* 抜粋
════════════════

エリア内に入ったトロサールは目に見える数字でも貢献。右のハーフスペース付近からコッホを振り切り、エリア内に入ってきたジェズスにラストパス。またしてもアシストを決めて見せた。トロサールはインサイドにちらっと目をやってから外に旋回することで対面のコッホの対応を遅らせており、このあたりは見事。密集での駆け引きが大得意な彼らしいプレーで結果を出して見せた。
2点目が入って以降はアーセナルは後方からのポゼッションを強化。プレスに出てくるであろうリーズをいなすことに備え、ボール保持から安定化を図っていた。
リーズはジョルジーニョを振り切ることで左サイドから起点を作り、クリステンセンのゴールで追い上げに成功する。だが、基本的には後半はペースを握ったのはアーセナル。追い上げたいリーズだが、そこまで多くの決定機を作ることが出来なかった。

════════════════

* 提供された行
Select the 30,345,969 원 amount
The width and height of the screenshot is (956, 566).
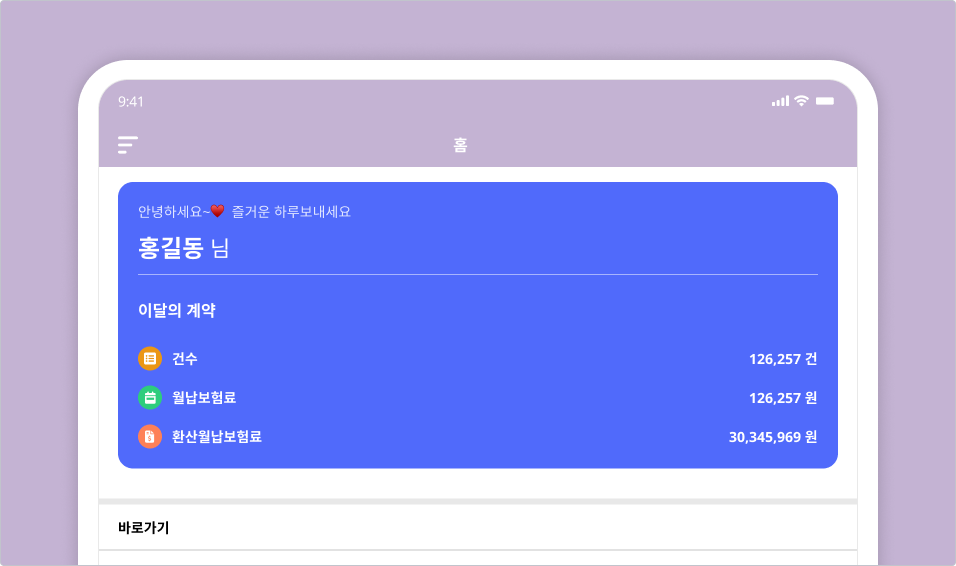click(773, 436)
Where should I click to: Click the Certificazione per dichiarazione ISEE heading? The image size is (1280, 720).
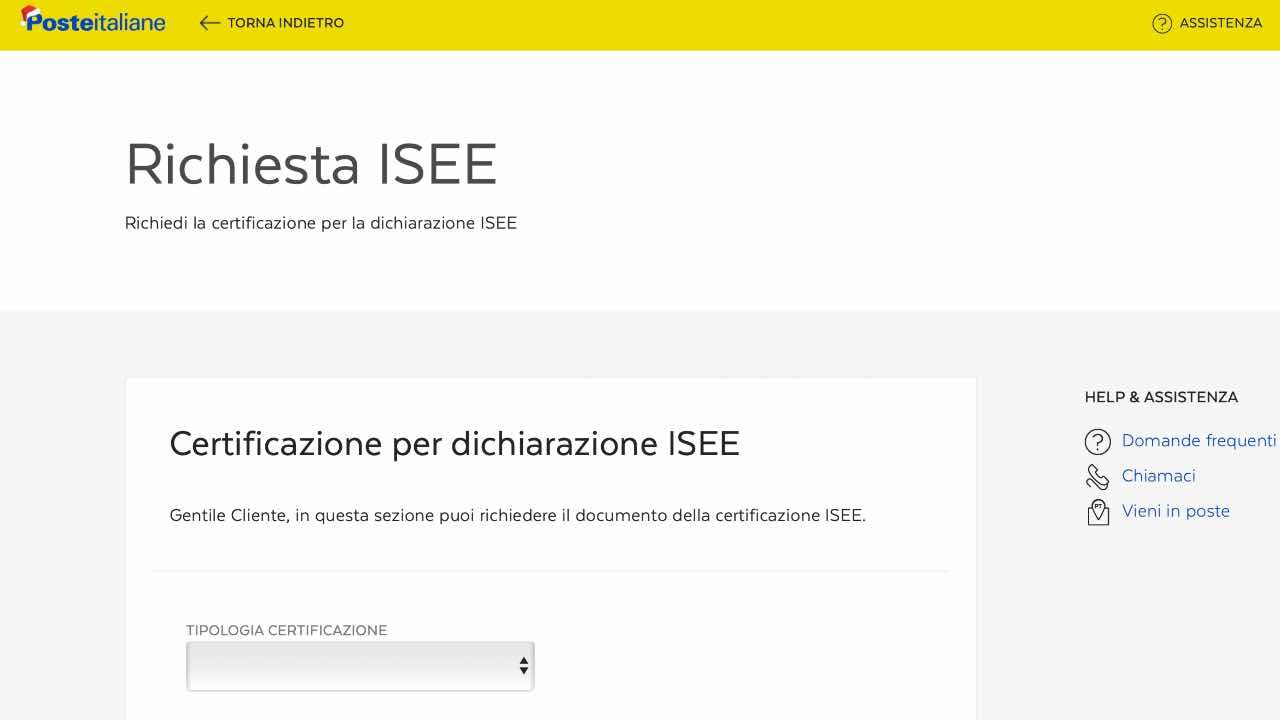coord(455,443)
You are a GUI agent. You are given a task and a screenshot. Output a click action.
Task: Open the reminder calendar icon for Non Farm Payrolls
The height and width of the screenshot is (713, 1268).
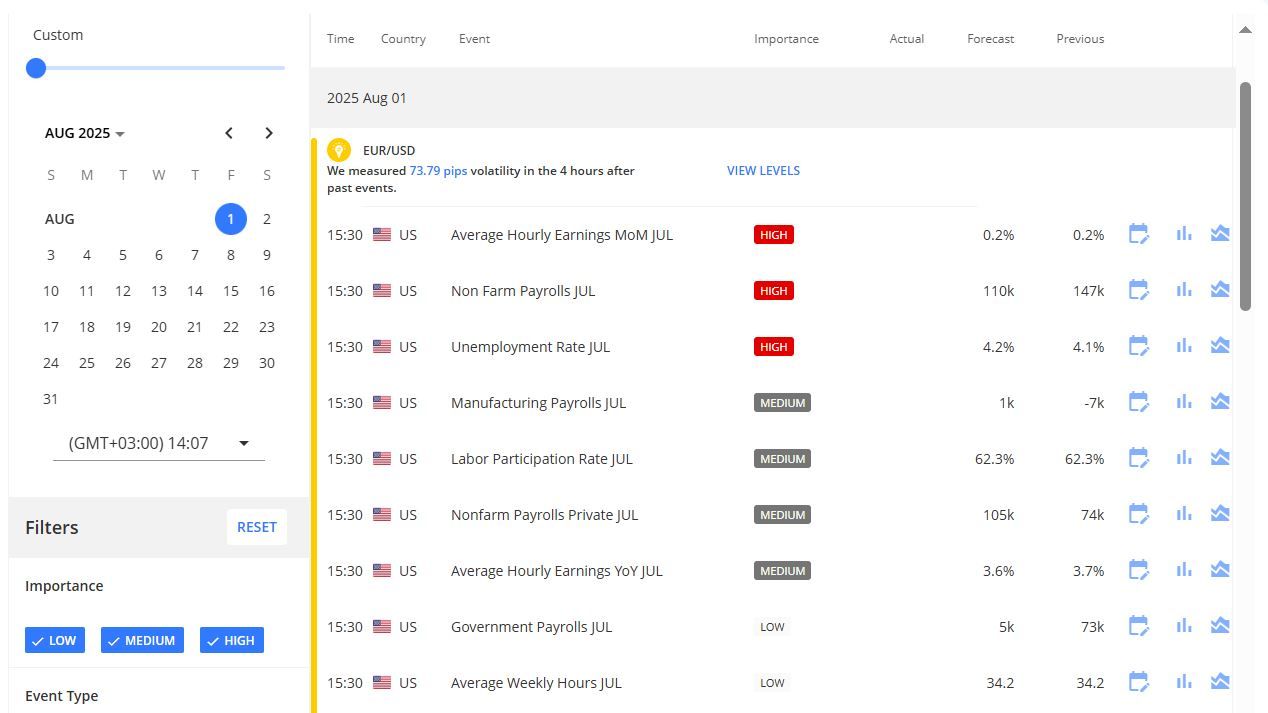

════════════════

* 指示 A
アーセナルとリーズの試合を扱った抜粋の中で、トロサールがラストパスを送った相手は誰ですか。
* 指示 B
アーセナルとリーズの試合を扱った抜粋を、最後の文の後から書き継いでください。

* 回答 A
ジェズスです。

* 回答 B
終盤に反撃の一手を差されるのはもはやエミレーツではお馴染みの光景になっているが、きっちりとやり返して終わるのもまたお馴染みの光景。終盤に登場したサカから右サイドに深さを作ると、マイナスのウーデゴールのロングフィードからジャカが決めて追加点をゲット。とどめの一発を刺したアーセナルが完勝で連勝をさらに伸ばした。
あとがき
悪くないプランを組んできた相手に対して、その日のスカッドのバランスで解決策を見つける能力は明らかに高くなっているアーセナル。現状では撤退するプランを相手に押し付けることでバックラインの負荷を軽減している節があるので、広いスペースで対峙するアンフィールドにおいてはおそらくこれまでとは異なる戦い方が想定されることになるだろう。まさしく正念場だ。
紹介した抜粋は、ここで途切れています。